[PROVIDED MATERIAL]:
>> START

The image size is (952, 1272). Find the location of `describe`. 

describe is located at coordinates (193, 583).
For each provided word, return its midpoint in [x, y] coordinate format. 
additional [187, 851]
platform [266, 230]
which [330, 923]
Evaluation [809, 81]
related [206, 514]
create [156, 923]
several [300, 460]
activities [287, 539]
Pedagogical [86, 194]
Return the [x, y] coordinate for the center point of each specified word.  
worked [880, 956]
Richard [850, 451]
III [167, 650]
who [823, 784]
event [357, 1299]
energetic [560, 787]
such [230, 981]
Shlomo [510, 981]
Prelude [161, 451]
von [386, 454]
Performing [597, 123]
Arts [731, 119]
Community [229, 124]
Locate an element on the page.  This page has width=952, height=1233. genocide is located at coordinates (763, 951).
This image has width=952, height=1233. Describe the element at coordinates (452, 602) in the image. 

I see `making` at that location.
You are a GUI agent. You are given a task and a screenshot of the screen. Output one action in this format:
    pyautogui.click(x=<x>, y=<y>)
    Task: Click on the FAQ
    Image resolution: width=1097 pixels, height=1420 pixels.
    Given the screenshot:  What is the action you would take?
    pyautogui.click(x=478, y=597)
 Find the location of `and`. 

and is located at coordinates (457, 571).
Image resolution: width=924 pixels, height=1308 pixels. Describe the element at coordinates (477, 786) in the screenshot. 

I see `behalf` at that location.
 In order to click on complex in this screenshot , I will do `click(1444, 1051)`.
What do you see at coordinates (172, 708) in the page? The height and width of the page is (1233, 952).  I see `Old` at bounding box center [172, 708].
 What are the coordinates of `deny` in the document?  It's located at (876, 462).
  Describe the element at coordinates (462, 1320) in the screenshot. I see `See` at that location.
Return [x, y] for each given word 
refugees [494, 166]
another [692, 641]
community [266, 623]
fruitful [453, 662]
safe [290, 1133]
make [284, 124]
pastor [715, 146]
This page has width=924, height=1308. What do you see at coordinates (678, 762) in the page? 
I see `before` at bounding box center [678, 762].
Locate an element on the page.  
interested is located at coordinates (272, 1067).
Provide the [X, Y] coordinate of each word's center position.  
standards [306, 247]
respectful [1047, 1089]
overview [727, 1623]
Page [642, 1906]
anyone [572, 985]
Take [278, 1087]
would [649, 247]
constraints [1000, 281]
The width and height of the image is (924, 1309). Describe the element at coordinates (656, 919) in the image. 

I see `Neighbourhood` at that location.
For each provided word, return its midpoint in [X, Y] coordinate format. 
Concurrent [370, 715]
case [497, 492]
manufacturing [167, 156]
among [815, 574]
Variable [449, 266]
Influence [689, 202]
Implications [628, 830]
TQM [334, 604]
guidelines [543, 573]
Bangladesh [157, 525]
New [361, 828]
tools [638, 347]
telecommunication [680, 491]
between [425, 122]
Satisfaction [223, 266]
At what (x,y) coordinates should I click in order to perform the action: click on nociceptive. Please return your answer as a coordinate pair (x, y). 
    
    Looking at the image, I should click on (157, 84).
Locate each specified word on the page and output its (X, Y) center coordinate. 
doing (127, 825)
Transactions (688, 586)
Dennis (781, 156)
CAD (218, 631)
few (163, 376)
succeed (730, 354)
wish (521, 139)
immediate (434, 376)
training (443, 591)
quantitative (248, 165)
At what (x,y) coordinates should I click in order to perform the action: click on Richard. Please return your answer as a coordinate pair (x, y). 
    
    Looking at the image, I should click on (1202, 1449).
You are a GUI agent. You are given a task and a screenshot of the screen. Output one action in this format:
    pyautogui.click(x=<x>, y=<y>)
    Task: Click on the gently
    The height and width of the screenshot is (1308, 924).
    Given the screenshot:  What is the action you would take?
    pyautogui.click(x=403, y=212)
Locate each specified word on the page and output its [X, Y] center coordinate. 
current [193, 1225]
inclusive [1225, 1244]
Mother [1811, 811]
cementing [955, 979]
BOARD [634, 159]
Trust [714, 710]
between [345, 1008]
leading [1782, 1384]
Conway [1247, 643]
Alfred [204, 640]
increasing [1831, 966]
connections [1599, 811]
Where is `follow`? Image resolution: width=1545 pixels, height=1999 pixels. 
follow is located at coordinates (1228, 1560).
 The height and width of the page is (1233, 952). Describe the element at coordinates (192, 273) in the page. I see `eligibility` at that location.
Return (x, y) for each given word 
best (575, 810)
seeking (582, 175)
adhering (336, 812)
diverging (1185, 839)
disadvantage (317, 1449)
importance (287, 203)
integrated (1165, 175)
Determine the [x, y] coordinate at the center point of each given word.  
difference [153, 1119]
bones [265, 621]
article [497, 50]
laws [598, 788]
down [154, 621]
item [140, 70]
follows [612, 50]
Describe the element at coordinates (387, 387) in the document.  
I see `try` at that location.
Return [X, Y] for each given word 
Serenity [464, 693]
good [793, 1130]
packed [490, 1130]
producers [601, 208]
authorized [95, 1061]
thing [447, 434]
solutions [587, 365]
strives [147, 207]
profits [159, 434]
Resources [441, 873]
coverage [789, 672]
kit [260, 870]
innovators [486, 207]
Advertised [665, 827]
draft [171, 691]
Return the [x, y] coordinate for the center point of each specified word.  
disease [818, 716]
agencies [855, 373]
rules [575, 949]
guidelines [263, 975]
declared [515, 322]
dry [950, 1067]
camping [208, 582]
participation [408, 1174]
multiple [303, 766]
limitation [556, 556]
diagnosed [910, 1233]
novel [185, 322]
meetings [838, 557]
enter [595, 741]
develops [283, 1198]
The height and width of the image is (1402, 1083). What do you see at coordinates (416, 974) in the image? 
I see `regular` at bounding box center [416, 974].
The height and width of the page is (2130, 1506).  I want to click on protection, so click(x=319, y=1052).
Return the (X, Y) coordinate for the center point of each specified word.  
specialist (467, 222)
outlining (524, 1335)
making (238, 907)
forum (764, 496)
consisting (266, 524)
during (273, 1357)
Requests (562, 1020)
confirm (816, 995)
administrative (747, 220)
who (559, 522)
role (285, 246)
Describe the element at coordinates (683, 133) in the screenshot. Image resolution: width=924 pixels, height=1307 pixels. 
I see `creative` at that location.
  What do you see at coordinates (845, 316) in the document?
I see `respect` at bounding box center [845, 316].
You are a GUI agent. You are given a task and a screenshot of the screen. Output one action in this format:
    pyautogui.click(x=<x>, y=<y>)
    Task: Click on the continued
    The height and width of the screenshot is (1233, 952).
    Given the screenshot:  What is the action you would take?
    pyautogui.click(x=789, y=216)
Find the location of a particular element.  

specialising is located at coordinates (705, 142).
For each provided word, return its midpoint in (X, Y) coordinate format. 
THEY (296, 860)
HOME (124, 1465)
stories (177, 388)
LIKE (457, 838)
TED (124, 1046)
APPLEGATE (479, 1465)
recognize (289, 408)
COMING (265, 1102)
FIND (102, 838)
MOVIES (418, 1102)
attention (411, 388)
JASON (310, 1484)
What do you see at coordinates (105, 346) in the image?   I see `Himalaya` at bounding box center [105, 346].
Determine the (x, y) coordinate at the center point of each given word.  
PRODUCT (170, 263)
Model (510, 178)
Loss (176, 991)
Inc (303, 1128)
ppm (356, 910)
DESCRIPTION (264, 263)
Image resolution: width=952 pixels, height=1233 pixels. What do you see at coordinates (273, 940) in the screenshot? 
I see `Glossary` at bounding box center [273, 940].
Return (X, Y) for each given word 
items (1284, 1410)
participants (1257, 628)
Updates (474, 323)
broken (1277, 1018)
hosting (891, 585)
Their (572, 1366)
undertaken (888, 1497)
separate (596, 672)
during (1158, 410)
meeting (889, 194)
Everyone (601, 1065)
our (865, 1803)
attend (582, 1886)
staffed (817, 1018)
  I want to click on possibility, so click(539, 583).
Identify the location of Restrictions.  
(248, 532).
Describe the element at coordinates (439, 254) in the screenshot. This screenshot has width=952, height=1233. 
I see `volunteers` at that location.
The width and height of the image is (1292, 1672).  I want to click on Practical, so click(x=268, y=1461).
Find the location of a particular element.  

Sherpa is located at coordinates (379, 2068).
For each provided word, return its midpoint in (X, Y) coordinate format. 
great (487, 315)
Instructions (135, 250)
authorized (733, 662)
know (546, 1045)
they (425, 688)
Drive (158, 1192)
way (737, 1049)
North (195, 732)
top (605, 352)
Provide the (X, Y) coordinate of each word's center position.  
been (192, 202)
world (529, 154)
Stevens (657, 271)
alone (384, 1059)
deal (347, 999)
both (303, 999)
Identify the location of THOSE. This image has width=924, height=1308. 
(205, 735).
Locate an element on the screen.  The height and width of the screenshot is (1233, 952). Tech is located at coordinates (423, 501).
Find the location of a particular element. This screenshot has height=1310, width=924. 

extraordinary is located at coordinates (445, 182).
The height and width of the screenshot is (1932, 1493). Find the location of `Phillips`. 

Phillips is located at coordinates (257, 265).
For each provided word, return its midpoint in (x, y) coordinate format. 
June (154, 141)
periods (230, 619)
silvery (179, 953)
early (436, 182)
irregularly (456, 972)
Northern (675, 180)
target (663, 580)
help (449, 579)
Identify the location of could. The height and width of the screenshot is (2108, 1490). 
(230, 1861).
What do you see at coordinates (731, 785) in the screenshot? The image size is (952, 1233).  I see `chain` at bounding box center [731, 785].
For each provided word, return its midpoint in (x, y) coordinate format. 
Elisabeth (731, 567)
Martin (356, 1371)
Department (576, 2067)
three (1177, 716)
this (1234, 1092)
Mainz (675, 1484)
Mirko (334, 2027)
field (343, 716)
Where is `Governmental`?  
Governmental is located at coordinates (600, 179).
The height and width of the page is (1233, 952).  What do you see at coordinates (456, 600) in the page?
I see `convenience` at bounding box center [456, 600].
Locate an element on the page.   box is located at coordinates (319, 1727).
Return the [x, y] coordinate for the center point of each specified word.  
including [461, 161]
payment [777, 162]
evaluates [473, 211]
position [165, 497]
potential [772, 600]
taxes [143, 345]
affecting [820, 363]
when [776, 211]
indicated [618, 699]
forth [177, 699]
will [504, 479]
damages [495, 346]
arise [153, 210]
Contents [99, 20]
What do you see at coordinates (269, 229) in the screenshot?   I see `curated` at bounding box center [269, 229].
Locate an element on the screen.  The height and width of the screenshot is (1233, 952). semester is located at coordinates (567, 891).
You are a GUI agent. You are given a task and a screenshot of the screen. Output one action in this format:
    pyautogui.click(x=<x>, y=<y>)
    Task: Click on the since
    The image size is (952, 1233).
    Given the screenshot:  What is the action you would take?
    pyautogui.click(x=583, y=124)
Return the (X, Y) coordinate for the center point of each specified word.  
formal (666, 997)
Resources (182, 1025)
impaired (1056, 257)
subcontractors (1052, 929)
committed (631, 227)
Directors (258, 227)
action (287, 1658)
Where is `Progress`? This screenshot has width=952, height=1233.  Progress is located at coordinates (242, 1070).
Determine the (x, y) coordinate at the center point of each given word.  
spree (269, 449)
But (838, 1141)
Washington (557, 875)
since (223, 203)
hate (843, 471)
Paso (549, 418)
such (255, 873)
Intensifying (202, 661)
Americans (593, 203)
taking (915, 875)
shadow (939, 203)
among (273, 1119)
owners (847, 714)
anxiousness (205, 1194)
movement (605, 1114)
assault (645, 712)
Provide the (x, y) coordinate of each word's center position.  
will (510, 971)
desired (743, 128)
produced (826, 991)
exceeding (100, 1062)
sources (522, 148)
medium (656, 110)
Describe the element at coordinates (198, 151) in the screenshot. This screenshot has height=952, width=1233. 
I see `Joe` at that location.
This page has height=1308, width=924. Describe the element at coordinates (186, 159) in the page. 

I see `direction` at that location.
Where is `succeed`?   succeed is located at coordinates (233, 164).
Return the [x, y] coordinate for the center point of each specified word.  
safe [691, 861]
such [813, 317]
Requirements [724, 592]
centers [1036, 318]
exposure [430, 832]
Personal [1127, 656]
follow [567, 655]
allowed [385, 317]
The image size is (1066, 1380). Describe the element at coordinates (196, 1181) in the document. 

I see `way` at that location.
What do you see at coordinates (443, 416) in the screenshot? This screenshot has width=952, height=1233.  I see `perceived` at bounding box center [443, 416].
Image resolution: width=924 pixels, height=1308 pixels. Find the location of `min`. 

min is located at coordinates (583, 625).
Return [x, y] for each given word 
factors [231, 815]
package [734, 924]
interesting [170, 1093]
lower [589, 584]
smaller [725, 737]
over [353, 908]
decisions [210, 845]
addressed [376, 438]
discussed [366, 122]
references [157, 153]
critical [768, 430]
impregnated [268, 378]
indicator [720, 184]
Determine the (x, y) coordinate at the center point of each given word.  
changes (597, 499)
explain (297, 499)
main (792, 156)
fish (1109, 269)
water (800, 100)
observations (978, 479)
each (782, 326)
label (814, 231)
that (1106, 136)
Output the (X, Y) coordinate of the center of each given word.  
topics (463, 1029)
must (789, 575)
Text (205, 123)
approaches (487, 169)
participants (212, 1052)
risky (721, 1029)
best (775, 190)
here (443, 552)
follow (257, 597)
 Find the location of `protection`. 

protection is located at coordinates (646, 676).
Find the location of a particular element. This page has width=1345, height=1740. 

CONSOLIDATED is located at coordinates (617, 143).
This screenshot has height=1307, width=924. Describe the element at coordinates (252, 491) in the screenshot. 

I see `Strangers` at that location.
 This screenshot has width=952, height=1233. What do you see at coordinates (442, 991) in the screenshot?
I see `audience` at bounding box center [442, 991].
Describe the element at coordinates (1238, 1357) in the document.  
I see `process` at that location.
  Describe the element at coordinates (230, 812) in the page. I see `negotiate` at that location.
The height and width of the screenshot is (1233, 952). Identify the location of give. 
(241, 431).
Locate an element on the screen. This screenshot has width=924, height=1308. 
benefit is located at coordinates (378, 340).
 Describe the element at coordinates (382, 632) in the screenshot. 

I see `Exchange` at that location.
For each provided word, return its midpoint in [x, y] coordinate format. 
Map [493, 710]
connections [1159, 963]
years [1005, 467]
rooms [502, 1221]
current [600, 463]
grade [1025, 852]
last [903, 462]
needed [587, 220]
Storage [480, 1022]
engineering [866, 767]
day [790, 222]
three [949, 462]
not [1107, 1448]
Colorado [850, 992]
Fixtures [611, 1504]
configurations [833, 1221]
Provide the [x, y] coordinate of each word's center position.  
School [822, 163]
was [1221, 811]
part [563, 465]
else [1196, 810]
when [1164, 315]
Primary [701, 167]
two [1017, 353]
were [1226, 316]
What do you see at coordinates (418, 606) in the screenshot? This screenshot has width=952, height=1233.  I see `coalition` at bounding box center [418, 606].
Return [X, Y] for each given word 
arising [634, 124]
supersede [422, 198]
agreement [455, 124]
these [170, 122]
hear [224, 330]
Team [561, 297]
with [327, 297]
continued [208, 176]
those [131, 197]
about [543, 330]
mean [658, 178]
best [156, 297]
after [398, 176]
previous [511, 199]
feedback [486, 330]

>> END

[EXERCISE]:
Replace "Department" with "Division" in the data above, and write out only the lines from the line with "silvery (179, 953)" up to and including the line with "Contents [99, 20]". Change nothing else.

[ANSWER]:
silvery (179, 953)
early (436, 182)
irregularly (456, 972)
Northern (675, 180)
target (663, 580)
help (449, 579)
Identify the location of could. The height and width of the screenshot is (2108, 1490). 
(230, 1861).
What do you see at coordinates (731, 785) in the screenshot? The image size is (952, 1233).  I see `chain` at bounding box center [731, 785].
For each provided word, return its midpoint in (x, y) coordinate format. 
Elisabeth (731, 567)
Martin (356, 1371)
Division (576, 2067)
three (1177, 716)
this (1234, 1092)
Mainz (675, 1484)
Mirko (334, 2027)
field (343, 716)
Where is `Governmental`?  
Governmental is located at coordinates (600, 179).
The height and width of the page is (1233, 952).  What do you see at coordinates (456, 600) in the page?
I see `convenience` at bounding box center [456, 600].
Locate an element on the page.   box is located at coordinates (319, 1727).
Return the [x, y] coordinate for the center point of each specified word.  
including [461, 161]
payment [777, 162]
evaluates [473, 211]
position [165, 497]
potential [772, 600]
taxes [143, 345]
affecting [820, 363]
when [776, 211]
indicated [618, 699]
forth [177, 699]
will [504, 479]
damages [495, 346]
arise [153, 210]
Contents [99, 20]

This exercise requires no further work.